Our Journey Raising Two Children with Special Needs

This blog chronicles our life raising two children, Nicholas 14, diagnosed with Prader-Willi Syndrome and Weston 17, diagnosed with Autism/Asperger's/ADHD. It's the ups, the downs, the joys, the sorrows and most importantly, the beauty of living a life less perfect, a life more meaningful.




Wednesday, December 19, 2012

Motor Breaks and Prader Willi Syndrome


I have mentioned many times, in previous posts, that I feel fortunate to be sharing Nick's journey with so many unique individuals who seem to possess their own special brand of healing energy. Mrs. T, Nick's teacher, is one of them.

In the few short months that she has worked with Nicholas, she has made some critical observations of Nick's idiosyncrasies. By making some simple adjustments in his schedule to accommodate these quirks, she has made a huge impact in alleviating his anxiety and improving his success in the classroom.

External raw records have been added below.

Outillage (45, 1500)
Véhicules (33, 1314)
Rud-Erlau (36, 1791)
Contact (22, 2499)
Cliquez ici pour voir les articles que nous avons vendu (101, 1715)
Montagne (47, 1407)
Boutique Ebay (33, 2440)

One of them is the importance of motor breaks.

Nicholas can become frustrated and tire easily when asked to perform non preferred activities at school. Things like math work, for instance, would cause an increase in Nick's anxiety. He would often begin to tantrum when asked to begin this work.

So, to de-escalate the building storm and encourage him to use his words, she will divert his attention and simply ask him...

"Nicholas, you seem frustrated, would you like to take a motor break?"

His answer is always a resounding "yes" since he now escapes (temporarily) from this demand.

"Can you tell me using your words, what you would like?" she asks.

"Mrs. T, I am tired, can I take a break?"

"Why yes, of course."

This technique gives him a sense of power while simultaneously teaches him to begin using his words to express when things are difficult for him.

It also secretly incorporates exercise into his daily routine.

Once Nick asks for a break, his aide, Mr. D walks him down two flights of stairs to the PT room. Here, he sits on the bouncy ball and jumps up and down. He may go over to the mini trampoline and jump on that for a while. He performs any of a number of exercises to "get his blood flowing". This physical activity seems to wake him up and magically improves his frame of mind. He then returns to the classroom where he is much more motivated to begin his non preferred activity.

Mrs T has found that not only is rest and frequent breaks important to a student diagnosed with PWS, but she has also incorporated several motor breaks into Nick's daily routine. These strategically placed breaks, give him the important exercise he needs and helps maintain a more positive and happy demeanor.

It has worked wonders in improving his temperament.

We have now incorporated this into his IEP.

Once again, I wonder if the physical activity helps to stimulate a slow moving and dysfunctional Autonomic Nervous System?

I hope this is helpful information to any of my fellow PWS parents.